Alfred
Wainwright MBE

(1907-1991)
Alfred Wainwright was born in Audley Range, Blackburn, Lancashire,
the son of a stonemason, in 1907. Wainwright was educated at
Blakey Moor School and at the age of 13 he became an office
boy in Blackburn Borough Engineer's Department. But it was at
the age of 23 during a holiday visit to the Lake District that
he began a lifelong love affair with the Lakeland Fells. In
1941 he was appointed to a position in the Borough Treasurers
Office in Kendal in Southern Lakeland, and went on to serve
as Borough Treasurer from 1948 until he retired in 1967. He
spent the rest of his life as a resident of Kendal, and it was
here that he began making pen and ink drawings of the fells.
His now famous pictorial walking guides (the 'Wainwright Guides')

+ + +

§ **Tasks to perform**
1) According to the Wainwright passage, at what school was Wainwright educated?
2) From the Wainwright passage, rewrite everything from "Alfred Wainwright was" down to "of the fells.", swapping "Kendal" for "Keswick".
3) Translate this sentence from the Wainwright passage into Spanish: "Wainwright was educated at Blakey Moor School and at the age of 13 he became an office boy in Blackburn Borough Engineer's Department."
The records have no role in the work on the Wainwright passage.

§ **Supplied records**
+ + +

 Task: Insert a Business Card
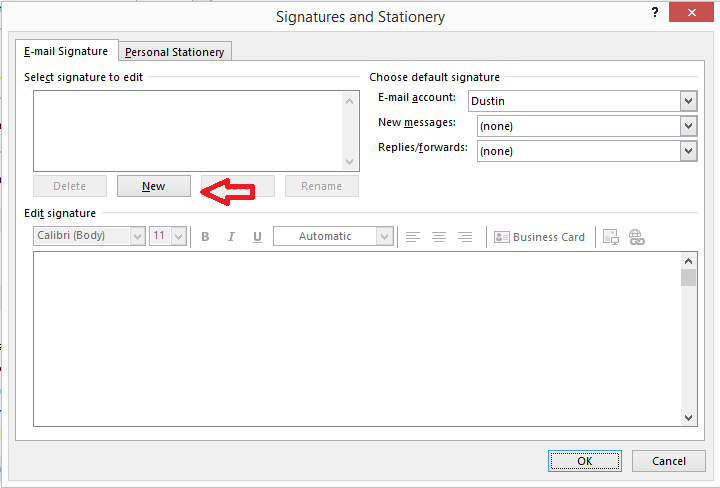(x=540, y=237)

+ + +

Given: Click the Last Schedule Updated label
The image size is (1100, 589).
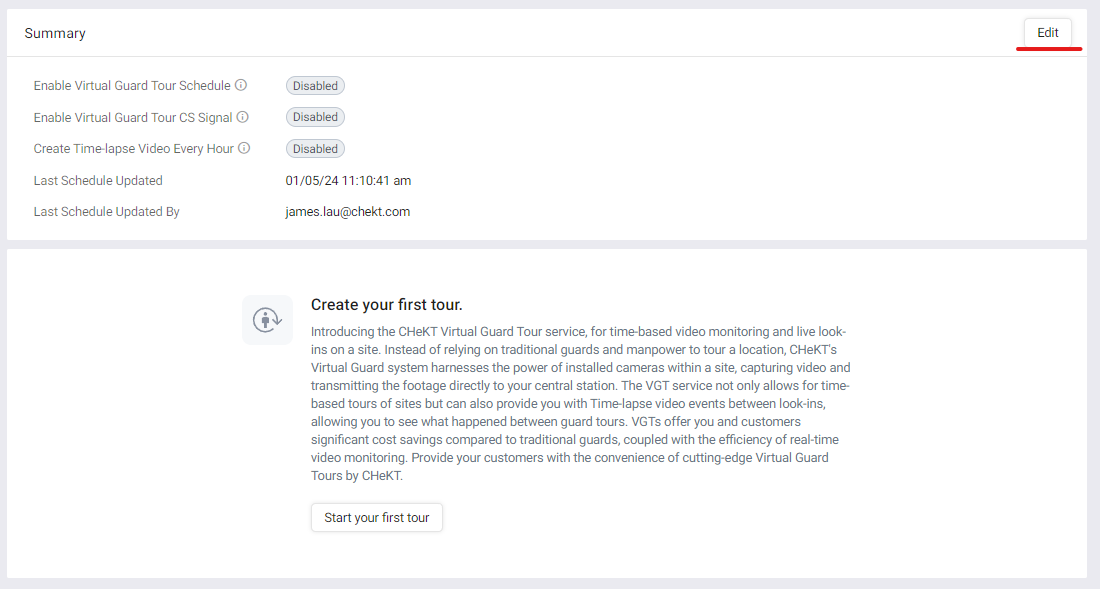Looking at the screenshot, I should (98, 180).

+ + +

§ **Results for each task**
1) Blakey Moor School.

2)
Alfred Wainwright was born in Audley Range, Blackburn, Lancashire,
the son of a stonemason, in 1907. Wainwright was educated at
Blakey Moor School and at the age of 13 he became an office
boy in Blackburn Borough Engineer's Department. But it was at
the age of 23 during a holiday visit to the Lake District that
he began a lifelong love affair with the Lakeland Fells. In
1941 he was appointed to a position in the Borough Treasurers
Office in Keswick in Southern Lakeland, and went on to serve
as Borough Treasurer from 1948 until he retired in 1967. He
spent the rest of his life as a resident of Keswick, and it was
here that he began making pen and ink drawings of the fells.

3) Wainwright se educó en la Blakey Moor School y, a los 13 años, se convirtió en chico de los recados en el Departamento del Ingeniero Municipal de Blackburn.